Inhibition of the bromodomain and extraterminal domain (BET) protein family is a potential strategy to prevent and treat diabetes; however, the clinical use of BET bromodomain inhibitors (BETi) is associated with adverse effects. Here, we explore a strategy for targeting BETi to β-cells by exploiting the high zinc (Zn2+) concentration in β-cells relative to other cell types. We report the synthesis of a novel, Zn2+-chelating derivative of the pan-BETi (+)-JQ1, (+)-JQ1-DPA, in which (+)-JQ1 was conjugated to dipicolyl amine (DPA).

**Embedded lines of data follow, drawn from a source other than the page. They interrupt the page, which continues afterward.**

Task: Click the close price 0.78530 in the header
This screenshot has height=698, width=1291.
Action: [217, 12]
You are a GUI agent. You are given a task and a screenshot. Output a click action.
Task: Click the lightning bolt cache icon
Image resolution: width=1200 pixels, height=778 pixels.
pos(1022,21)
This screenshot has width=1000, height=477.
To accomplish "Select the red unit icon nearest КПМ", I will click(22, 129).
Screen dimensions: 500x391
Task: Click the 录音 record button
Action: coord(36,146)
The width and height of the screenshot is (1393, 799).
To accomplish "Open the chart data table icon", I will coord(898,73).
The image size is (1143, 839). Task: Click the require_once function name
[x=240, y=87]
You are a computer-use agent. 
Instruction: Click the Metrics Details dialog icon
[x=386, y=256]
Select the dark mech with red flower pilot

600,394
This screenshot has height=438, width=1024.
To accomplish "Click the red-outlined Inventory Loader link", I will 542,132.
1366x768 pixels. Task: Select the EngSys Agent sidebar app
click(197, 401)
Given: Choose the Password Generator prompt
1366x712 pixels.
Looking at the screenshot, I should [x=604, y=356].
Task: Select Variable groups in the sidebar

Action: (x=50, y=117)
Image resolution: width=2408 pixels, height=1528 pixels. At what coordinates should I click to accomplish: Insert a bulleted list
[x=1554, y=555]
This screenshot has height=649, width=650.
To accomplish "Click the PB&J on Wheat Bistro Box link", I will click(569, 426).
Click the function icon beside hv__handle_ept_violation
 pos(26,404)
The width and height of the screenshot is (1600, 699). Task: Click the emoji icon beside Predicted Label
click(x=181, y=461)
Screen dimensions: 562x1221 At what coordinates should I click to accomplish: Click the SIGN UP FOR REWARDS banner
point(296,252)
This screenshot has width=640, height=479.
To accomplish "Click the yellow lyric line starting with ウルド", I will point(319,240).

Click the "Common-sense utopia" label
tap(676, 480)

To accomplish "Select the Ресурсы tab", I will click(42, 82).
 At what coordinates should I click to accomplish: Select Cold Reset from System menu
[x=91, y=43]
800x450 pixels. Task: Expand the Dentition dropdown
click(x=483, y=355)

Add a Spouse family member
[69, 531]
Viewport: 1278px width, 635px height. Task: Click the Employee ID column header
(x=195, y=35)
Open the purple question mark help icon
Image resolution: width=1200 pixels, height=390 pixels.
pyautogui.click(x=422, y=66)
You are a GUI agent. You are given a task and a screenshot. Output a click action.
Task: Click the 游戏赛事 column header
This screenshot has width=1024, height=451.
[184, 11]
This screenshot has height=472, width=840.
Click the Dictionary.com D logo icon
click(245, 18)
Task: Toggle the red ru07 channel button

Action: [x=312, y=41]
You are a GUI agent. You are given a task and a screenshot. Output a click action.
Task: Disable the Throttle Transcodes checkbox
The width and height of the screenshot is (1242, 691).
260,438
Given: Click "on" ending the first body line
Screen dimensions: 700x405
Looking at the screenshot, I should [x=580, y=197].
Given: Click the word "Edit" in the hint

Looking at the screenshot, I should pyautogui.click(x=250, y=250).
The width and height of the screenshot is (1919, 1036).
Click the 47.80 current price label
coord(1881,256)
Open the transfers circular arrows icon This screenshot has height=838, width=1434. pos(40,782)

As controls, we synthesized (+)-JQ1-DBA, a non-Zn2+-chelating derivative, and (-)-JQ1-DPA, an inactive enantiomer that chelates Zn2+. Molecular modeling and biophysical assays showed that (+)-JQ1-DPA and (+)-JQ1-DBA retain potent binding to BET bromodomains in vitro. Cellular assays demonstrated (+)-JQ1-DPA attenuated NF-ĸB target gene expression in β-cells stimulated with the pro-inflammatory cytokine interleukin 1β. To assess β-cell selectivity, we isolated islets from a mouse model that expresses green fluorescent protein in insulin-positive β-cells and mTomato in insulin-negative cells (non-β-cells). Surprisingly, Zn2+-chelation did not confer β-cell selectivity as (+)-JQ1-DPA was equally effective in both β- and α-cells; however, (+)-JQ1-DPA was less effective in macrophages, a non-endocrine islet cell type. Intriguingly, the non-Zn2+-chelating derivative (+)-JQ1-DBA displayed the opposite selectivity, with greater effect in macrophages compared to (+)-JQ1-DPA, suggesting potential as a macrophage-targeting molecule. These findings suggest that Zn2+-chelating small molecules confer endocrine cell selectivity rather than β-cell selectivity in pancreatic islets and provide valuable insights and techniques to assess Zn2+-chelation as an approach to selectively target small molecules to pancreatic β-cells.